_PASSAGE_.
——
With those words, Jeffrey Sachs, Director of Columbia University’s Earth Institute, Special Advisor to United Nations Secretary-General Ban Ki-Moon, and perhaps the world’s best known and most influential economist, launched into a keynote address at Academic Festival 2012 in which he analyzed the unprecedented challenges facing humanity and the potential of information technology to help ensure a sustainable future.

Sachs came to prominence during the 1980s by designing solutions to debt crises in Latin American nations and subsequently developed radical market reforms in Poland, Russia and other formerly communist countries. He since has spearheaded creation of the Global Fund to Fight AIDs, TB and Malaria, and helped develop the UN’s Millennium Goals to reduce poverty.

To Sachs, the ability to ensure good lives for all human beings has always depended on a “triple bottom line” of continued economic progress, environmental sustainability and social inclusion. But the pace of change is outstripping human ability to counter the combination of vast, accelerated population growth and climate change. Sachs cited the example of Mali where, this past January, he promised a regional governor help in identifying new wells that would enable drought-stricken nomadic tribes to feed their livestock. Six weeks later, before Sachs could act on his promise, the government was overthrown, ending the Earth Institute presence in Mali.

Sachs argued that technology, which shaped the modern, industrialized world and also created problems such as greenhouse gases from fossil fuels and nitrogen poisoning of rivers from fertilizers, is in fact our best hope to forestall such disasters. In the Earth Institute’s “Millennium Villages,” in some of the world poorest and most remote regions, cell phone use has exploded during the past eight years. The Institute has seized that opportunity by training community health workers, who are reachable by phone, and equipping them with diagnostic kits and life-saving medicines for malaria.
——
_INFORMATION SUPPLIED_.
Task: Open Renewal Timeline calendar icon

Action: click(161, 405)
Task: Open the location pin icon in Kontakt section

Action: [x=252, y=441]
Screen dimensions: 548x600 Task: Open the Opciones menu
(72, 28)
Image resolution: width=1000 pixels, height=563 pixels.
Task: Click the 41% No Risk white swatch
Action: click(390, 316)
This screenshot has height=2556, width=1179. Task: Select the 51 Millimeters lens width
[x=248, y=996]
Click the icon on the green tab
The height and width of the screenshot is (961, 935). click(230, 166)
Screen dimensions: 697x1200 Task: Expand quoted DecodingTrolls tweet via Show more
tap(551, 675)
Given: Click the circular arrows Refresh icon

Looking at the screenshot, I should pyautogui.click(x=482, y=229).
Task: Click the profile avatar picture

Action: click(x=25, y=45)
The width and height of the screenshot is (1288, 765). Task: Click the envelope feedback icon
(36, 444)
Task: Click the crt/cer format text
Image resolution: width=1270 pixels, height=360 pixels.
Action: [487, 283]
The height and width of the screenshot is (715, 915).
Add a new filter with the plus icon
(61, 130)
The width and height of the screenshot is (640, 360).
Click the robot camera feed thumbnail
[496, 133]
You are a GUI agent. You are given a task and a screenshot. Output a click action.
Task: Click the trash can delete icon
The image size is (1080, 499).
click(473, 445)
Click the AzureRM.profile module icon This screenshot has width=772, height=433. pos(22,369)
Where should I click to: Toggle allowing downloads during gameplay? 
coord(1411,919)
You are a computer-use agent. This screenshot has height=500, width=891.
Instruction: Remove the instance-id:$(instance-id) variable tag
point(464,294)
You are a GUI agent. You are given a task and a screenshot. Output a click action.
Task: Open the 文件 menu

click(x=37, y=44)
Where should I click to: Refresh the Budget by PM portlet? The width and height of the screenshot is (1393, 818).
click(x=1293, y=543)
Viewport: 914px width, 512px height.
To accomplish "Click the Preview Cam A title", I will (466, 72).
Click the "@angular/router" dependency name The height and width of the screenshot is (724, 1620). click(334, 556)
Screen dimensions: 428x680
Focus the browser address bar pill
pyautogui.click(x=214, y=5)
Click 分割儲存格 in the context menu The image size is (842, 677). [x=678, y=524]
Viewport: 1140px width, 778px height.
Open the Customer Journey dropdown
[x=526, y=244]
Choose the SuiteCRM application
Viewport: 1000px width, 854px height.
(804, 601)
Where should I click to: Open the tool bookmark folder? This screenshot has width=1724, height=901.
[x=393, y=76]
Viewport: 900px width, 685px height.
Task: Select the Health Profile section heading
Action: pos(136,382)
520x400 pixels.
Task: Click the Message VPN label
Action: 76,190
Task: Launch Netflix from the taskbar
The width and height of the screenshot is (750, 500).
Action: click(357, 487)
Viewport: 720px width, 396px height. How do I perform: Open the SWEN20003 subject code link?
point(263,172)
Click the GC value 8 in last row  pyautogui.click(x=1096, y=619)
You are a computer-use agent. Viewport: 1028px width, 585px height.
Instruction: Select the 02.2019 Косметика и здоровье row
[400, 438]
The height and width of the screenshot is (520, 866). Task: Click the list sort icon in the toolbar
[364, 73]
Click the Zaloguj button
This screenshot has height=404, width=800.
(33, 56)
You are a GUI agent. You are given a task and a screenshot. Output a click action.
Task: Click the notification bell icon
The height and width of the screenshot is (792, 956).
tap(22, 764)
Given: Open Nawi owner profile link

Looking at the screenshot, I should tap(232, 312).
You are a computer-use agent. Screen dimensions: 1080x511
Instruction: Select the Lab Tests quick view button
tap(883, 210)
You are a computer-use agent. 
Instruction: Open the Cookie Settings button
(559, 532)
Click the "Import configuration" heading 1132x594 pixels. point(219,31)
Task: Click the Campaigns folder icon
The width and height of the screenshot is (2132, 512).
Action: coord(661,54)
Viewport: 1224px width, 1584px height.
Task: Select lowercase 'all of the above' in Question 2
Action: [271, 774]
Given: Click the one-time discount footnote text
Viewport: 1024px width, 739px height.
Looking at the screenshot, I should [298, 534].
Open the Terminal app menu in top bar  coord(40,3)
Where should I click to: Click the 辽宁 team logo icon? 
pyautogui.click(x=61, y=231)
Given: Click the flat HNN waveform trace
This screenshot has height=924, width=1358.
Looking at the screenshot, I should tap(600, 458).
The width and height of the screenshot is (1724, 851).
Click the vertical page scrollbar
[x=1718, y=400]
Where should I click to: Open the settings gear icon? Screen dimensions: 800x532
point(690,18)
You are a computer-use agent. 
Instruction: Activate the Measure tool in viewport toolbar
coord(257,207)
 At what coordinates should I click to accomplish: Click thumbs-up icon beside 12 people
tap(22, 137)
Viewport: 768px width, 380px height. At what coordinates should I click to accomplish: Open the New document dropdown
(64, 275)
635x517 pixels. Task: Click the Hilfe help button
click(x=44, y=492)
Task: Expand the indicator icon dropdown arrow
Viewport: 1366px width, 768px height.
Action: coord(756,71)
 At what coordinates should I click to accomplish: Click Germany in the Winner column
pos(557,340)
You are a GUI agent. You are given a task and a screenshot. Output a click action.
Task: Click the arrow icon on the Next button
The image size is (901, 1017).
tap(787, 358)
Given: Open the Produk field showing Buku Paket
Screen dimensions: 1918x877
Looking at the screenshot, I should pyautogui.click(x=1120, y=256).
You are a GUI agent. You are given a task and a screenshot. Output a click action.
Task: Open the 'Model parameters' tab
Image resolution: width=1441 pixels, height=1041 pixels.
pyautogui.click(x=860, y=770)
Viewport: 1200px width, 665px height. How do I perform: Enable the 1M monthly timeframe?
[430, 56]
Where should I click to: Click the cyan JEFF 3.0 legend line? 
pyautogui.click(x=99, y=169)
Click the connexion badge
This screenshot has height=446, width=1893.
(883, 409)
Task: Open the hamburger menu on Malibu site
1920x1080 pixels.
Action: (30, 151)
——
_WORK REQUEST 1_.
Answer these questions from the passage about Jeffrey Sachs.
(a) What did Sachs design solutions to in Latin American nations during the 1980s?
(b) What three things make up the "triple bottom line"?
(c) What did the Earth Institute equip its community health workers with?
_WORK REQUEST 2_. Render this sentence from the passage about Jeffrey Sachs in Spanish: "Six weeks later, before Sachs could act on his promise, the government was overthrown, ending the Earth Institute presence in Mali."
_WORK REQUEST 3_. Resume the passage about Jeffrey Sachs, picking up after its final sentence.

_EXERCISE RESPONSE 1_.
(a) Debt crises.
(b) Continued economic progress, environmental sustainability and social inclusion.
(c) Diagnostic kits and life-saving medicines for malaria.

_EXERCISE RESPONSE 2_. Seis semanas después, antes de que Sachs pudiera cumplir su promesa, el gobierno fue derrocado, lo que puso fin a la presencia del Earth Institute en Malí.

_EXERCISE RESPONSE 3_.
Meanwhile, governments have brought cheap computers and wireless broadband into classrooms that lacked books, enabling “kids to connect to the world,” and farmers to “engage in precision agriculture, get advice, and seek markets for their goods.” At Columbia, Sachs has created a Global Classroom that offers real-time online lectures by faculty at 28 universities in time zones from New York City to Beijing, which can be viewed by anyone with Internet access from anywhere in the world.

To be sure, like the technologies that have preceded it, information technology poses threats of its own. Sachs said today’s wired society must be mindful of what he called the “five Ds” – distraction by gadgetry; a digital divide created by unequal means; depersonalization; diversion of tastes; and divulgence of privacy. Still, he believes that technology-driven linkages spell “the end of the top-down era of solutions.

“Governments are paralyzed – they’re not equipped to handle the complexity of the challenges – so we need local solutions supported by global knowledge,” he said. “Technology is creating a Wikipedia of sustainable development.”